From Iain: July 21 - After an excellent buffet breakfast in the glass-enclosed rooftop cafe of Hostal Pukara in Puno, we joined a mostly French tour group going to the Uros floating islands.  After a short trip by boat, we docked at one of the reed islands and were treated to an hour-long guided tour by the guide and one male and three female inhabitants of the island.  We'd been lead to believe that the islands now suffer from excessive commercialization and, yes, there were swarms of tour boats all over the forty or so islands, but the tour we enjoyed seemed respectful and well-done.  Tanya and the girls couldn't resist taking a short ride on one of the large reed boats, while I remained on the island to take a bunch of photos.
Uros Floating Islands
Uros Floating Islands
After leaving our reed island, we continued on with the tour boat that was going to Isla Amantani, but instead we arranged to be dropped off at Llachon on the Capachica Peninsula, which is more off the beaten track.  There we checked into a guesthouse owned by locals Valentin and Lucila (which Tanya had prearranged through the Hostal Pukara in Puno).  This included a really good lunch, dinner, and breakfast, which Sierra enjoyed too (despite the following photo caption).
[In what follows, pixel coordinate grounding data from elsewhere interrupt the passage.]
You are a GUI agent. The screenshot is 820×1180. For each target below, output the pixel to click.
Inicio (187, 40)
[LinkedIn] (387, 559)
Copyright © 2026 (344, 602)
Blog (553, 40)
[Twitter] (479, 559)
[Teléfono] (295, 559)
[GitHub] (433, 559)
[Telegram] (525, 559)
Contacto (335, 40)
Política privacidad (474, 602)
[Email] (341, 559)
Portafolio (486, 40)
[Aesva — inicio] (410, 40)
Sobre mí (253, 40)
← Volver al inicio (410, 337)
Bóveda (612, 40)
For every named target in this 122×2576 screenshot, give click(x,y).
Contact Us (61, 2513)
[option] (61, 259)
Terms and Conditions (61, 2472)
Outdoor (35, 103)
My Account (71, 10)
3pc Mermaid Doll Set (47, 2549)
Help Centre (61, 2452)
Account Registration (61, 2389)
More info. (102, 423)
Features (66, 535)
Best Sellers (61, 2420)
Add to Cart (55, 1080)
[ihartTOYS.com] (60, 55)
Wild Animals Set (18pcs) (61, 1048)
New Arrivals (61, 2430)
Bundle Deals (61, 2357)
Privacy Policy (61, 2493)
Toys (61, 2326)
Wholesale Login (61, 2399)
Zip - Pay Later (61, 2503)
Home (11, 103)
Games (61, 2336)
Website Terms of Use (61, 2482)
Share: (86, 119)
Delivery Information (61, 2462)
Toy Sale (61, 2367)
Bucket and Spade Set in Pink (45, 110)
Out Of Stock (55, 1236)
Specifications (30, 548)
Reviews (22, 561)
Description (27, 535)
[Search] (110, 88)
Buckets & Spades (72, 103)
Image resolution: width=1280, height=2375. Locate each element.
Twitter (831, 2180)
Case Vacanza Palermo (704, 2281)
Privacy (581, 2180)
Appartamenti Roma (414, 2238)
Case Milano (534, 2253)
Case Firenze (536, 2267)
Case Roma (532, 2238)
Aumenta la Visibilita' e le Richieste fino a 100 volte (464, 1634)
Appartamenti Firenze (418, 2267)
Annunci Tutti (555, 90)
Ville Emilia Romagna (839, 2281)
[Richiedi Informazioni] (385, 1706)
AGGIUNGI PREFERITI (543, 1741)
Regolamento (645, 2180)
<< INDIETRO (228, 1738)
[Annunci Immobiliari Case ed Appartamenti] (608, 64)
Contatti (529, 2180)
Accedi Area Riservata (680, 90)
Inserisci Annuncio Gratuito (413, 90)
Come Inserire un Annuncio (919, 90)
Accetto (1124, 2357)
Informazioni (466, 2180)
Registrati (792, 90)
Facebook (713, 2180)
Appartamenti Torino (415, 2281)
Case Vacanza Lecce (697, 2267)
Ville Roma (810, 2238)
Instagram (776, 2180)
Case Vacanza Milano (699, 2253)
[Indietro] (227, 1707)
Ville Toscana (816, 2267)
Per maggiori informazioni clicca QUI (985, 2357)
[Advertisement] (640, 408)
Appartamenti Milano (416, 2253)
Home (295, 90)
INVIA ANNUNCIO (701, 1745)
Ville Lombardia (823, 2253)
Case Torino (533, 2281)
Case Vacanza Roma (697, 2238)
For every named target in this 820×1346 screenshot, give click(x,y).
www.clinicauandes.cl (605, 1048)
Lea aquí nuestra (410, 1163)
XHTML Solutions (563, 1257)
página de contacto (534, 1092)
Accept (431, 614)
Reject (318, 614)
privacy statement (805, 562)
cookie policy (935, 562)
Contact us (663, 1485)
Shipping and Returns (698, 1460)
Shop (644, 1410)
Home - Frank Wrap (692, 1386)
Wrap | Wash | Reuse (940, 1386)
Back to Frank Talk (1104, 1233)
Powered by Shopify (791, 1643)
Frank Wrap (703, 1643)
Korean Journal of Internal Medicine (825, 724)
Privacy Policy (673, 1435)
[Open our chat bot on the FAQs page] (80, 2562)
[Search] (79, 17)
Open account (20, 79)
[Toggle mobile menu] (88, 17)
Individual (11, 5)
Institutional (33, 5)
I thought I was getting a grilled cheese sandwich
I thought I was getting a grilled cheese sandwich
We spent the afternoon exploring the surrounding area and hiking up to a lookout above Llachon with incredible views of Lake Titicaca, including across to the 6,000 m (20,000 feet) plus Cordillera Real in Bolivia.

1 comment:

  1. Your blog is bringing back so MANY memories! My nephew "Andy," who was 11 a the time, had a ride in one of those reed boats too. I loved just sitting on them and feeling wonderfully free, afloat in that beautiful lake.